Executives could use it. Industrywide sales are forecast to drop 30 percent or more this year, Applied Materials Inc, the biggest maker of semiconductor tools, and rivals are trying to stimulate demand by introducing new services and faster, more reliable machines at the show, the largest exhibition for makers of chip-building gear.
"New products tend to be the secret weapon in economies like this," said Ned Barnholt, chief executive of Agilent Technologies Inc, the test-and-measurement equipment maker spun off from Hewlett-Packard Co last year. Agilent plans to introduce more tools this year than ever, including 200 to 300 "significant" new products, Barnholt said.
The show, which begins tomorrow in San Francisco and ends Friday in San Jose, California, is sponsored by the Semiconductor Equipment and Materials International trade group.
Attendance is expected to decline from the 65,000 investors, analysts and executives who attended last year, when sales of semiconductor-equipment soared 87 percent to US$47.7 billion, said Jonathan Davis, a SEMI spokesman.
The number of San Francisco-area hotel room nights reserved for the show slipped as much as 10 percent from 35,000 last year.
Exhibit space will be about 2 percent less than last year's 115,000m2 because many small companies won't be back, Davis said.
"This is the first time in four to five years that I've been able to call San Francisco three days before the show and get a hotel room," said Carl Johnson, president of Infrastructure, which tracks the semiconductor manufacturing industry. "Last year, it was nothing like that. I had to stay in Santa Cruz." Attendees say the show's mood is likely to be dour because of slowing sales growth for cellphones and personal computers. Chip sales worldwide are forecast to fall 14 percent to US$175.5 billion this year, according to World Semiconductor Trade Statistics.
Semiconductor-equipment com-panies have been idling plants, cutting salaries and laying off workers.

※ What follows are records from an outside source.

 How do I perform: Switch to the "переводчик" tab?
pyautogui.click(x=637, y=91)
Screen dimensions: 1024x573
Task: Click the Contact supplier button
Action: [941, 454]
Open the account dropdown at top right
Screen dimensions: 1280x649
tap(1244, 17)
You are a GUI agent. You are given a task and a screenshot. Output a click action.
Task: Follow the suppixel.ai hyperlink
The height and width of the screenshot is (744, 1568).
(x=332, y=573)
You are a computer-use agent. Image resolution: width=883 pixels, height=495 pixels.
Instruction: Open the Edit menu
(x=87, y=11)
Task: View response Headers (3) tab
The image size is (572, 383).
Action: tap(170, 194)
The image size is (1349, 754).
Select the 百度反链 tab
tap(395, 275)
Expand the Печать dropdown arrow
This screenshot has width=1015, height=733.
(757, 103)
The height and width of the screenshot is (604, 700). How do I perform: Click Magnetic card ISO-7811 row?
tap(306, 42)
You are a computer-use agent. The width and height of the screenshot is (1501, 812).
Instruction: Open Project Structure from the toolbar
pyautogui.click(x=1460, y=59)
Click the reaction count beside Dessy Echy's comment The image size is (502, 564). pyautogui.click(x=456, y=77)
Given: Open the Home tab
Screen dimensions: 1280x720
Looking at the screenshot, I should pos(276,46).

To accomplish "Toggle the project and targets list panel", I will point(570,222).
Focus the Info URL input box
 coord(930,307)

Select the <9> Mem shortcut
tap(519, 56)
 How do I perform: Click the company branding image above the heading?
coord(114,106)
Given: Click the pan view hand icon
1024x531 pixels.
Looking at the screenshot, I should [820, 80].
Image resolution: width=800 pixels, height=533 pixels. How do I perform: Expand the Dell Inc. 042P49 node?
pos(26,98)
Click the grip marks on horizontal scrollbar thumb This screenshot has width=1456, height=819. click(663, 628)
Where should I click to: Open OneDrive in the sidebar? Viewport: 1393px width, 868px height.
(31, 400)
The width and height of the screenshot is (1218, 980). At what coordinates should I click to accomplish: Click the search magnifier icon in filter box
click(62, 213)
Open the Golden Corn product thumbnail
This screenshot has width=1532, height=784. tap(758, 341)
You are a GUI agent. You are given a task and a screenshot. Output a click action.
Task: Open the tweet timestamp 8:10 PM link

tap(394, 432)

Shares of Applied Materials have fallen 47 percent since last year's show. Teradyne Inc has dropped 51 percent.
Most new products introduced this year, including those from Applied, focus on building machines that create circuits on larger silicon wafers or that make circuits with copper instead of aluminum, to create faster chips that use less energy.
KLA-Tencor Corp will display 10 new machines this year that will help customers test smaller circuits. Teradyne, whose machines test chips after they have been made, plans to showcase at least seven tools, including its Catalyst machine.